Over the past five years, trade groups have joined some members of congress expressing concern over what they see as a troubling trend. They claim that municipal airport land owners, known as sponsors, are jumping into the FBO business and competing unfairly with privately owned and operated businesses. Sponsors are usually local governments represented by an airport authority or board, so this is viewed by some as unwelcome government intrusion into private enterprise.
On the other side, airport managers have argued that the practice is necessary, either to provide airport services at a location where a private business could not survive, or to create competition that better serves consumers.
Municipalities providing airport service is hardly a new practice. There is a visible cycle where government-operated FBOs increase in number after every economic downturn as private FBOs go under. So even critics acknowledge there are situations where it’s best for all involved when taxpayer funds support the airport’s ability to provide for its customers, be they operators of private aircraft or airlines.
But the fear is that airport-sponsored FBOs may be competing with private businesses on an uneven playing field. And supported by taxpayer money, the airport sponsor can slant the rules so the private business is the one running uphill. In essence, critics say, the landlord is going toe-to-toe with its tenants, and the landlord writes the rules of engagement.
Airport Real Estate
Both sides accuse the opposition of oversimplifying. That’s not really surprising, given the immense complexity of any FBO’s business plan, be it a small private enterprise or a huge public-backed entity. It starts with the very ground they rest upon, and works upward from there.
From the real estate perspective, an FBO is unlike any other business. Imagine renting acreage to build buildings and conduct a private business (the FBO) on municipally owned land (the airport) that is almost totally controlled by a federal agency (the FAA). If the airport has airline service, you can add the TSA to the mix. So negotiating (and renegotiating) a long-term lease is a major part of the FBO’s business plan. Terms of the lease can either be business-friendly, or a nightmare of high rents, fees, and restrictive sub-clauses. Also, the degree of enforcement of those restrictions could vary, depending on who is in power on the airport board.

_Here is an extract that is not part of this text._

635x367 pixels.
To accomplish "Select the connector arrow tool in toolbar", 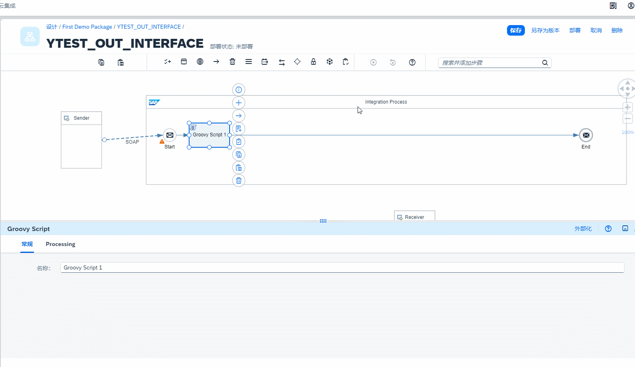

How the local government views the airport has everything to do with the terms of the lease, as it is initially designed in a request for proposal (RFP) — and that lines up the challenges the FBO will encounter on a day-to-day basis. The government that controls the airport property could be at the city or town level, a county, or even the state. It may be overseen and administrated by an airport board or a private management entity, which could be a quasi-government agency such as a port authority.
Case In Point
No two airports present exactly the same scenario, and in fact, the landscape can change over the course of the terms of the lease. But let’s look at a snapshot of two fictional airports, each owned by its respective county:
At airport Alpha, things are pretty good. The county owns the airport and the local tax base is comfortably lucrative. Local businesses that support that tax base are thriving, real estate values are on the upswing as people move in to go to work, and the county fathers have launched a two-prong plan to boost development in the area even further: by increasing tourism at its lakefront marina; and encouraging new manufacturing to move in to prime, vacant space. The local government is savvy and innovative, realizing that the county’s small airport has the potential to funnel vacationing boaters and potential business interests into the economic mix of their community.